Input records:

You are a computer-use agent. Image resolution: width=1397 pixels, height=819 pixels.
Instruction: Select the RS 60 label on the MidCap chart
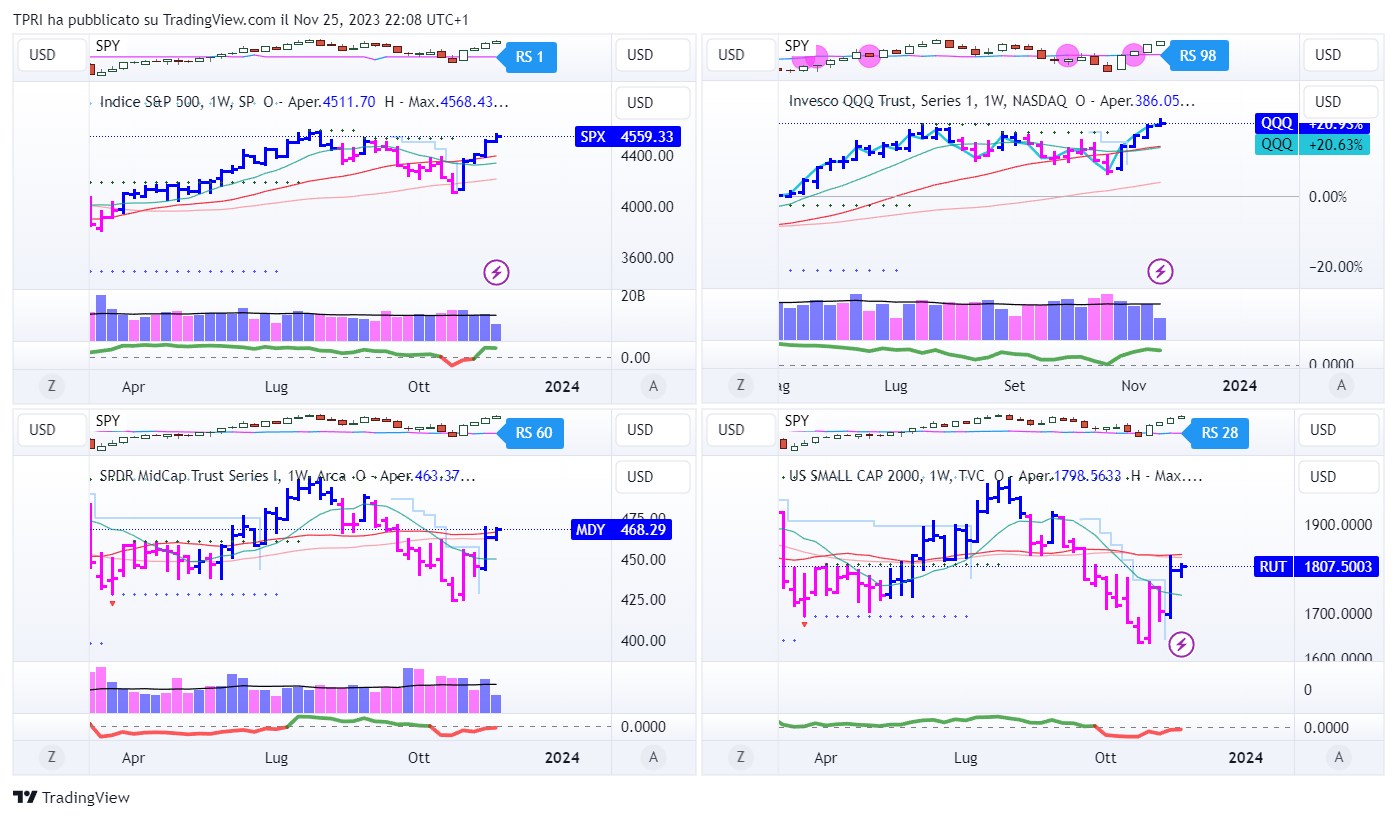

* * *

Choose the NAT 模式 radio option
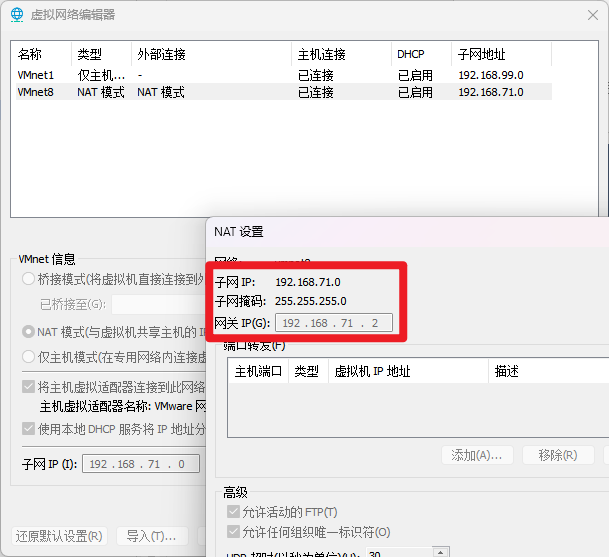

==

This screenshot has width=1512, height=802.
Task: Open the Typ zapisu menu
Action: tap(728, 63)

Required action: Within the material above, output exactly the lines from the one with "You are a computer-use" through the one with "Instruction: Select the", end lines included, and nothing besides.

Expected answer:
You are a computer-use agent. Image resolution: width=1397 pixels, height=819 pixels.
Instruction: Select the RS 60 label on the MidCap chart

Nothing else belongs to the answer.